Kebab recipe is now up.
Bonus recipe, My dad's rich Spaghetti sauce... well as I remember it anyway. I'm sure I messed something up.
1 lb pork breakfast sausage
1 lb lean ground beef
1 stoplight of bell peppers (one red, one green and one yellow bellpepper)
16 oz of beef, chicken or vegetable broth.
1 28 oz can crushed tomatoes
2 pounds fresh roma tomatoes
2-3 6 oz cans of tomato pastes
2 large sweet onions ~ 3 poinds of onion (red, yellow, it don't matter)
Burgundy wine to taste.
Spices to taste:
Salt
Pepper
Freshly minced garlic
Sweet oregano
Sugar
Directions:
Brown your ground beef in a large skillet, salt and pepper to taste, separate the grease and set the ground beef aside in a larger cookpot.
Use the same skillet to brown your breakfast sausage. Separate the grease and add that to the cookpot.
Dice and fry your onions till they're clear and starting carmelize, add your diced garlic, cook till the garlic has started to smell cooked, add this to your cookpot.

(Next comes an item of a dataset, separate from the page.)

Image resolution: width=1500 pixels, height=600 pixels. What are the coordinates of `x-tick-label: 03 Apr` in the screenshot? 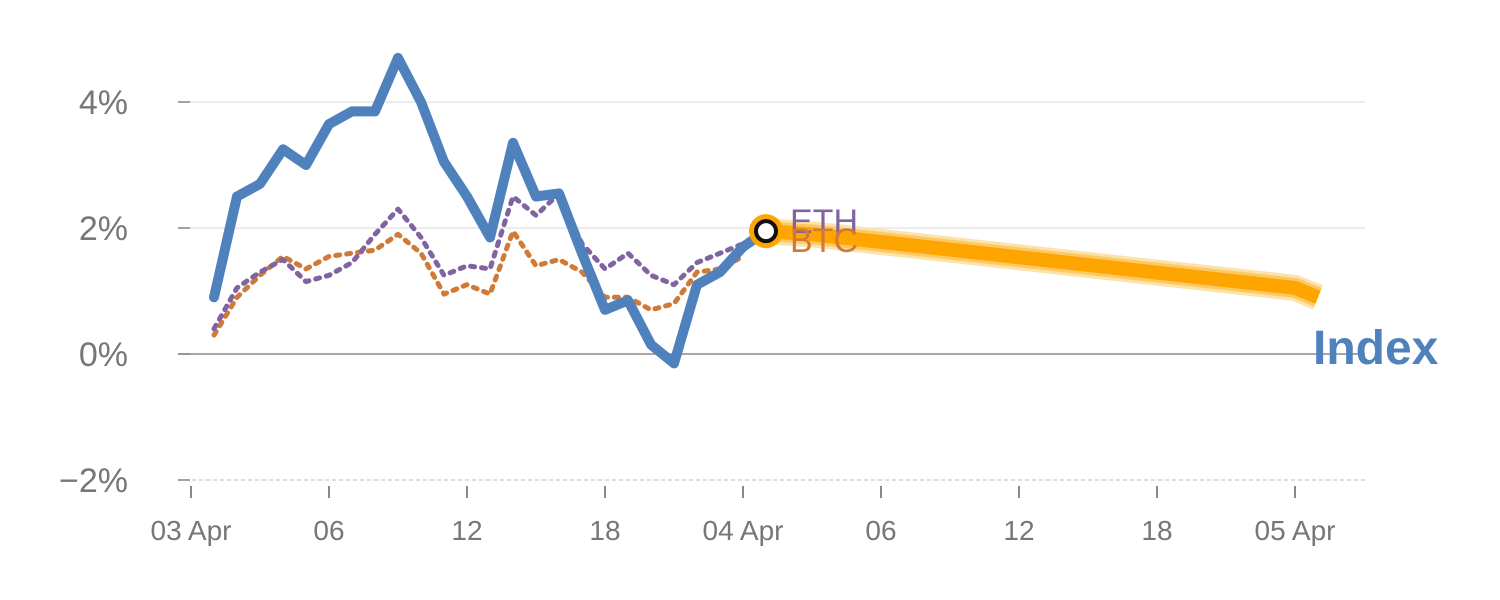 It's located at (192, 530).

Put your cookpot on a low heat.
Deglaze the skillet with your broth, add that to the cookpot along with your crushed tomatoes and diced fresh romas.
The skillet can now go into the sink for cleaning.
Quarter and de-seed your bell peppers, roast and remove the outer skins, dice and add to your sauce, as well as your wine (I usually use about a cup and a half to two cups)
Mix in the tomato paste.
Add oregano, sugar and spices as you see fit.
Simmer for about an hour and a half, add more tomatoes or tomato paste in order to reach the consistency you seek, as well as spices as necessary to match the flavor profile you want.
Solokov's guide to roasting peppers of all flavors.
You will need:
Peppers (your choice of variety)
A cookie cooling rack
A paper bag (VERY IMPORTANT)
A knife with a wide flat edge
Cutting board.
So you want to make a "fire roasted" pepper like a pro now? Here's what you do, get yourself a pepper. Bell pepper, anaheim, jalepeno? it doesn't matter. Cut it open, remove the stem ribs and seeds. Into the trash that goes.
Now set your oven on broil and get a cookie cooling rack ready, place the peppers skin side up on the rack and pop it in the oven once it's too temperature. What you're going for is to blacken the skin, all of it on the pepper. Don't leave it in too long otherwise you'll start to dry out the flesh. A little smoke is not a bad thing.
Now pull the rack out, use some tongs. and drop those pepper pieces into the bag, roll it up and set it aside until the peppers have cooled down enough to touch.
Now, take the peppers out, lay them out on the cutting board skin side up.
Take the knife and use the flat dull side (not the cutting edge) and scrape along the skin. It will slough off like paper (if it doesn't you didn't broil the peppers long enough, but that's ok so long as your knife is sharp and your cuts are steady).
Trash the skin and then dice up the peppers as you see fit.
Now the reason you remove the skin after broiling it is because most peppers have a waxy layer in the skin that adds a bitterness to the pepper, and is part of the reason why a surprising amount of people do not like bell peppers because that bitterness bites, AND plays submarine during digestion so you'll burp up a bit of that bitterness for quite a while after the meal.